For Seniors: Select the Best Internet Connection for You
Before connecting your computer to the Internet, you need to choose an Internet service provider (ISP) to provide that connection. An ISP owns dedicated computers (called Internet servers) that you use to access the Internet. ISPs charge a monthly fee for this service.
Not every one of the following connection types is necessarily available in every area, so check with phone, cable, and small Internet providers in your town to find out your options and costs. (Some offer discounts to AARP members, for example.)
Dial-up connections: With a dial-up connection, your ISP provides local access numbers that you use to connect your computer to the Internet through a phone line. This is the slowest connection method, but it’s relatively inexpensive and may be the only one available in remote areas.
You won’t incur long distance charges, but you can’t receive phone calls while you’re connected to the Internet using a dial-up connection.

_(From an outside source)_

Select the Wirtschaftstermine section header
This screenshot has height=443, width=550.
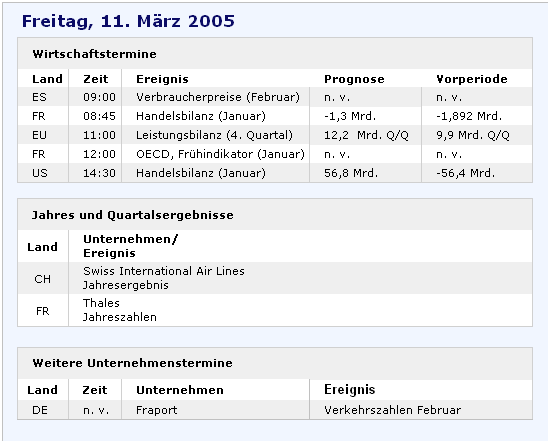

Digital Subscriber Line: DSL is a form of broadband communication, which may use phone lines or fiber-optic cables. If DSL uses a phone line, your phone is still available to use even when you’re connected to the Internet.

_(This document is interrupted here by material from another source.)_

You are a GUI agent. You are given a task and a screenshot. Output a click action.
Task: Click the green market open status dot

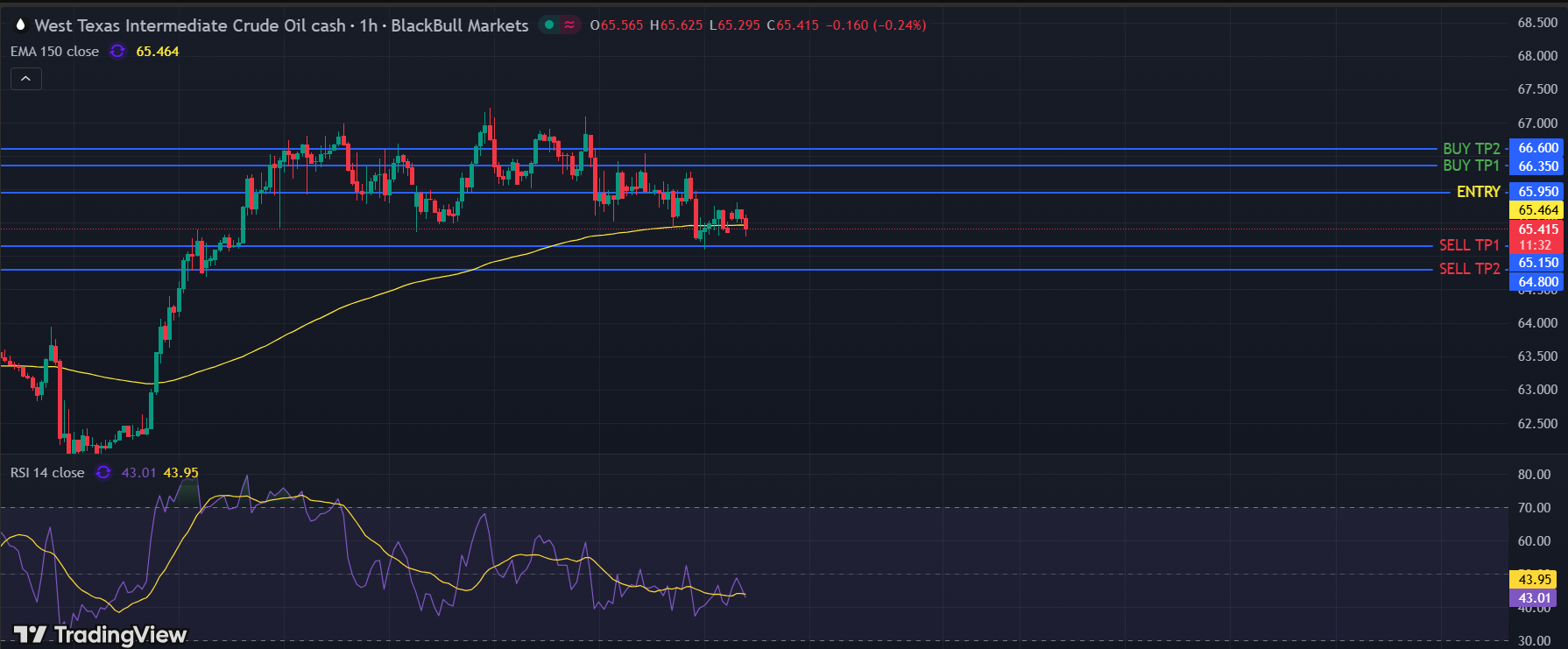coord(549,25)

Cable: Your local cable company can connect you via the cable that brings your TV programming. This is another type of broadband service, and it's also faster than a dial-up connection.
Satellite: Especially in rural areas, satellite Internet providers may be your only option. This requires that you install a satellite dish. BlueDish and Comcast are two providers of satellite connections to check into.
Wireless hotspots: If you take a wireless-enabled laptop computer with you on a trip, you can connect through wireless hotspots in many public places, such as airports, cafes, and hotels.
If you’re in range of a wireless hotspot, your laptop usually finds the connection automatically, making Internet service available to you for free or for a fee. You can also subscribe wireless network (cellular network) if you want to be able to connect to the Internet with more reliability and speed.
Some laptops and tablet devices can pick up a connection from a 3G-enabled cellphone if they are out of range of a network, though this usually involves paying an additional fee to your cellphone company.
Depending on your type of connection, you may need to add certain hardware to your computer setup.
A broadband connection uses an Ethernet cable and a special modem, which your provider provides, as well as a connection to your phone or cable line.
Most laptops are enabled for wireless service, or come with a built-in modem for dial-up connections.
If you have a laptop that doesn’t have a built-in wireless modem, you can add this hardware by buying a wireless CardBus adapter PC card at any office supply or computer store. This card enables a laptop to pick up wireless signals.